Sandoz Canada, part of Sandoz International GmbH and a subsidiary of Basel, Switzerland-based Novartis AG, said Erelzi (etanercept), a biosimilar of Enbrel (etanercept, Amgen Inc.), is available in Canada to treat moderately to severely active rheumatoid arthritis in adults with or without methotrexate, to reduce signs and symptoms of active ankylosing spondylitis and to reduce signs and symptoms of moderately to severely active polyarticular juvenile idiopathic arthritis in patients ages 4 to 17 years with an inadequate response to one or more disease-modifying antirheumatic drugs.
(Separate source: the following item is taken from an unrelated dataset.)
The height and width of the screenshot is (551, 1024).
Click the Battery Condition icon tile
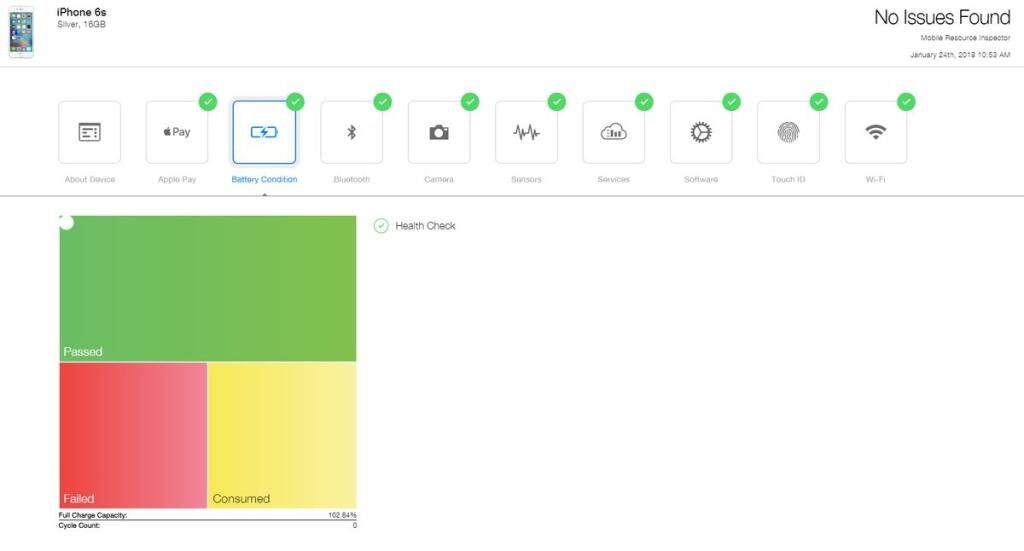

Syros Pharmaceuticals Inc., of Cambridge, Mass., said the FDA granted orphan drug designation to SY-1425 to treat acute myeloid leukemia (AML). Syros is currently testing SY-1425, an oral selective retinoic acid receptor alpha agonist, with and without Vidaza (azacitidine, Celgene Corp.), in a phase II trial in patients with AML or myelodysplastic syndrome whose malignant cells have high expression of RARA or IRF8. Initial data from the trial are expected in the fourth quarter.

Trovagene Inc., of San Diego, reported preclinical research combining PCM-075, a polo-like kinase 1 inhibitor, with a histone deacetylase (HDAC) inhibitor in non-Hodgkin lymphoma cell lines, producing synergy of up to 80 percent in aggressive double-hit B-cell lymphoma and mantle-cell lymphoma cell lines.